Lo stabilisce il Tribunale di Padova – con una sentenza del 9 giugno 2025 del giudice Silvia Rigon – entrando per la prima volta nel merito del modello editoriale da anni denunciato dal Sindacato giornalisti Veneto, che rivendica il ruolo fondamentale dei cosiddetti co.co.co. nella fattura del giornale. Rcs Mediagroup (già Rcs Edizioni Locali) è stata condannata in primo grado a riconoscere l’inquadramento superiore e a versare tutte le differenze retributive a partire dal febbraio 2012, oltre a regolarizzare la posizione previdenziale di un giornalista.
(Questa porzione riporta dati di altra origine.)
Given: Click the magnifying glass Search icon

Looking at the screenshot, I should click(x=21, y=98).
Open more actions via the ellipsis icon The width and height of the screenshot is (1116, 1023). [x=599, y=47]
Secondo il tribunale, ora Rcs dovrà ripensare non solo l’inquadramento del singolo giornalista, ma l’intero assetto organizzativo.
Sgv, con le legali Marialuisa Miazzi e Angela Rampazzo, ha patrocinato la causa del collega di Rcs per il riconoscimento della qualifica di caposervizio, dopo che sono falliti tutti i tentativi di negoziazione con l’azienda. L’articolo 11 del Ccnlg dice: “È considerato caposervizio il redattore al quale, salvo quanto disposto all’art. 22, sia stata attribuita la responsabilità di un determinato servizio redazionale a carattere continuativo e abbia alle proprie dipendenze due o più redattori e/o collaboratori fissi di cui all’art. 2, con il compito di coordinarne e rivederne il lavoro fornendo le opportune direttive”. Secondo Rcs è vero che il collega seleziona le notizie, fa i titoli, gestisce le pagine, le manda in tipografia per l’okay si stampi, ma non ha diritto alla qualifica di caposervizio in quanto coordina “solo” cinque collaboratori esterni per due edizioni di cronaca locale di cui si compone il Corriere del Veneto.
Su queste basi il Sindacato, con il Comitato di redazione, ha avviato il contenzioso, “per smascherare come molti editori organizzano oggi le redazioni: il ricorso massiccio a collaboratori ‘formalmente’ autonomi che snatura il modello di redazione voluto dalle Parti sociali e dal Ccnlg, e impedisce il riconoscimento dei diritti dei lavoratori e dei corretti inquadramenti professionali”.
La sentenza rivela un’organizzazione redazionale che consente all’editore di abbattere i costi e di mantenere un apparato redazionale ridotto, scaricando funzioni e responsabilità su esterni trattati (ma non pagati) come interni.